Enttäuscht ist der KV-Vorstandsvorsitzende von der Haltung des GKV-Spitzenverbands im Konflikt um die Festlegung des Orientierungspunktwerts. Für die Vertragsärzte sei das Angebot einer Nullrunde der Kassenseite wie Hohn. „Und es ist ein fatales Signal für diejenigen, die auf kurze oder mittlere Sicht eine Niederlassung in Erwägung ziehen und die wir händeringend in der Versorgung brauchen“, sagte Bergmann.
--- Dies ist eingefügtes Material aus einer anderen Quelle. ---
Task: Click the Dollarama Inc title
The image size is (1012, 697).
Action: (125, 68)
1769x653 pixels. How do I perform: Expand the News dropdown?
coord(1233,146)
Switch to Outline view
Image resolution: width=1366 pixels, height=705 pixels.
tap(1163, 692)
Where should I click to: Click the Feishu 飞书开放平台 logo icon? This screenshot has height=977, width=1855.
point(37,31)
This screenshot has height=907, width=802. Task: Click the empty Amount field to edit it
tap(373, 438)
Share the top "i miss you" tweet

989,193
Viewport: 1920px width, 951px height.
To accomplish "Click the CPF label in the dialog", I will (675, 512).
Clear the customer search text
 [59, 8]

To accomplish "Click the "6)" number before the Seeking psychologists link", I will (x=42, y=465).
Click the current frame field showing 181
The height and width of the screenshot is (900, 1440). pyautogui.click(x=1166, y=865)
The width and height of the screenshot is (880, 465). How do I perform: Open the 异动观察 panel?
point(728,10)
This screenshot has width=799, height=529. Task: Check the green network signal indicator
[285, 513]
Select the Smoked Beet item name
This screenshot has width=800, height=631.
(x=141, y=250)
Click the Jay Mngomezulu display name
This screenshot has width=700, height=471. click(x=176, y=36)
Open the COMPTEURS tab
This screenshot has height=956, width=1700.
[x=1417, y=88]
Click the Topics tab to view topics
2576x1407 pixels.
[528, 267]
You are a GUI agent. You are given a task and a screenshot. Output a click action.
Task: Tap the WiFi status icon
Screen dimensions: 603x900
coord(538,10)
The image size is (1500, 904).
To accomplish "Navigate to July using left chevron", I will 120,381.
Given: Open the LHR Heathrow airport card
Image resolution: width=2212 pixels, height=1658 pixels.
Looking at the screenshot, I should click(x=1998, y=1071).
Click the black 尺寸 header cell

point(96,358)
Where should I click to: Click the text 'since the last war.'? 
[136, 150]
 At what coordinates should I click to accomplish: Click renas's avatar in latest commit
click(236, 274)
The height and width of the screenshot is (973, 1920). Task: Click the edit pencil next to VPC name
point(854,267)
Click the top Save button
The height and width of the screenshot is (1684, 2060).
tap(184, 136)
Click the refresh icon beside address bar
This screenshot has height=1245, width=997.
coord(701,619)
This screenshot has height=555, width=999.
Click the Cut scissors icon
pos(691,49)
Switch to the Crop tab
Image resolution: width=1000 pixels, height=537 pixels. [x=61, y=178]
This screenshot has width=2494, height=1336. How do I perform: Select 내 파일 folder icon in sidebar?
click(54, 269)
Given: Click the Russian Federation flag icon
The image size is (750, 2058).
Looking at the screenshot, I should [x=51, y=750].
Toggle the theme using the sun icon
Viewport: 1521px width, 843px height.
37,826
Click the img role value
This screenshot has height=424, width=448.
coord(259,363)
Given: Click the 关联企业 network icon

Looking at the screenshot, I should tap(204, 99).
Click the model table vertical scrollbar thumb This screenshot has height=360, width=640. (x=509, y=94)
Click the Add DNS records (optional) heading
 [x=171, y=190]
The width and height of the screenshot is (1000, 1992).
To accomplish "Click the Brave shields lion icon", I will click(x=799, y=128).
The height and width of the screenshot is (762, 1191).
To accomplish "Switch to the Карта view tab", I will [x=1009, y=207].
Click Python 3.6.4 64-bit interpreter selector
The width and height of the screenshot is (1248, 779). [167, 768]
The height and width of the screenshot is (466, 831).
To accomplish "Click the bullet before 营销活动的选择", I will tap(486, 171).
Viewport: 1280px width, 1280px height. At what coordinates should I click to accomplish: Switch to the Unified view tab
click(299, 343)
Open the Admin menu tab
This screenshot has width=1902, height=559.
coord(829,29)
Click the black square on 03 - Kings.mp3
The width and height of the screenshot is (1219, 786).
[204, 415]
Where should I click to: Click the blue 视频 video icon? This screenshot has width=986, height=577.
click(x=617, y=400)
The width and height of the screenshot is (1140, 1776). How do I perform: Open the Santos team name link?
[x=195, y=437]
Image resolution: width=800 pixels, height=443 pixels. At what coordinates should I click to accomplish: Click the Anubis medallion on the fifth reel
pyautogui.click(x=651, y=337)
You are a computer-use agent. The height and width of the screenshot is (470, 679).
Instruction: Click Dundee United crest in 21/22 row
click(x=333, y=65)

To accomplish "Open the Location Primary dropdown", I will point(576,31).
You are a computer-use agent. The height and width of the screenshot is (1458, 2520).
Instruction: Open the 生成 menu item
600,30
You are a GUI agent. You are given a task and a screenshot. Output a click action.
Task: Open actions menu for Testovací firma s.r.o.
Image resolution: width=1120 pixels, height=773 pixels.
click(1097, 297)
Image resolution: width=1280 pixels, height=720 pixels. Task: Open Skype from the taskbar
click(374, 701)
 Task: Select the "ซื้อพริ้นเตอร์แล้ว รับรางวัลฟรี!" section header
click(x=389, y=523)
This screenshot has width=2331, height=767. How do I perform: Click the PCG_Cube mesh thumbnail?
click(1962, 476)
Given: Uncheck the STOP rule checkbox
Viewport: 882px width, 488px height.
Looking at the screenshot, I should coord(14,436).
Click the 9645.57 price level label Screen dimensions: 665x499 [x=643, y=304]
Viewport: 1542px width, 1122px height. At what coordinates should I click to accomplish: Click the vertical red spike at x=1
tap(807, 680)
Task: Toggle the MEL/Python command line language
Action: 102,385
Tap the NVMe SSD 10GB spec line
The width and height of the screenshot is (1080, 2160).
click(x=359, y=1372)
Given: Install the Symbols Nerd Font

Deswegen fordert der Vorstand der KVNO Seite an Seite mit der KBV größere Freiräume für Vereinbarungen, die sich am regionalen Versorgungsbedarf und an regionalen Versorgungszielen orientieren.

„Die Honorarverhandlungen mit den Kassen, das ist schon ein Stachel im Fleisch“, bestätigte auch KBV-Chef Andreas Gassen. „Wir sollten die Politik anrufen, weil man mit den Kassen nicht reden kann“, schlug der Vorstandsvorsitzende der KBV vor. Er wisse aber auch, dass das Verhältnis zwischen Vertragsärzten und Krankenkassen in den Regionen ein ganz anderes ist. Deswegen seien regionale Verträge mit den Kassen denkbar, um die Versorgung aufzubauen, die in den Regionen gebraucht wird. „Daher sollten die Regionen noch mehr Spielraum bekommen, gerade jetzt – in Zeiten, in denen die Kassen der Kassen gut gefüllt sind“, so Gassen.